Canadian television personality

Jennifer Frances Hedger (born September 18, 1975 in London, Ontario) is a Canadian television personality and the co-host of TSN's nightly sports news program SportsCentre.

==Broadcasting career==

Hedger's first on-air experiences were with the London station for Rogers Television where shes regularly contributed to the show Plugged In! and was host of OHL Primetime during the 1998-99 OHL season. In 2001, she was chosen to be a part of U8TV: The Lofters, a Canadian reality show where eight strangers lived together in a Toronto loft while also producing and hosting their own online television shows. After her year in the loft ended, she made appearances on TSN's talk show Off the Record with Michael Landsberg, before joining TSN in 2002 as co-anchor of SportsCentre's 11pm and 2am ET broadcasts.

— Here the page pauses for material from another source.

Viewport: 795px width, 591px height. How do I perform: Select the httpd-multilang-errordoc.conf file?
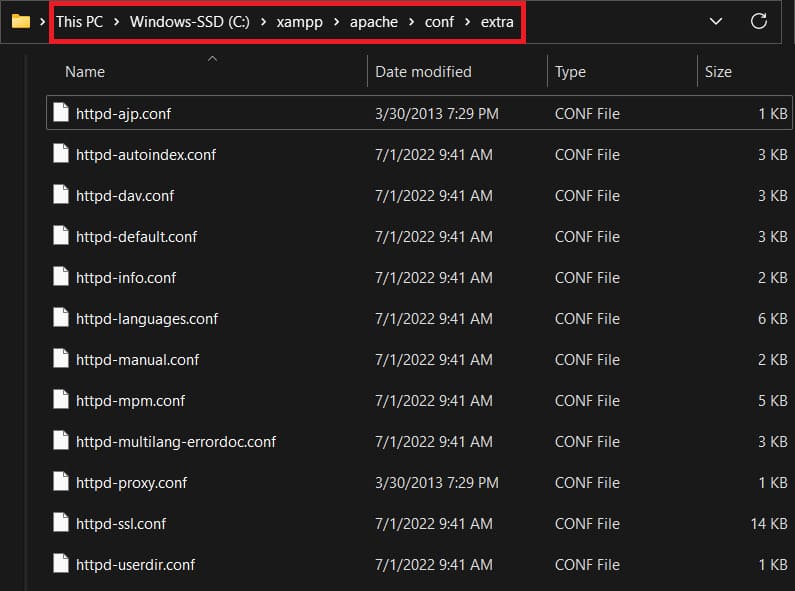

Hedger is currently the co-host of the 10 p.m. ET edition of SportsCentre. Her regular co-host was Darren Dutchyshen until his death in 2024.

In addition to her TSN duties, Hedger co-hosted Olympic Daytime on CTV alongside James Duthie during the London 2012 Olympic Games, and was the Whistler Host of Olympic Prime Time on CTV for the Vancouver 2010 Olympic Winter Games. She has also had cameo roles in the pilot episode of the TV series Whistler and an episode of Corner Gas, both of which aired on CTV.

Hedger was on maternity leave from TSN from March 2011 to January 2012. Kate Beirness filled in for Hedger, working with Darren Dutchyshen.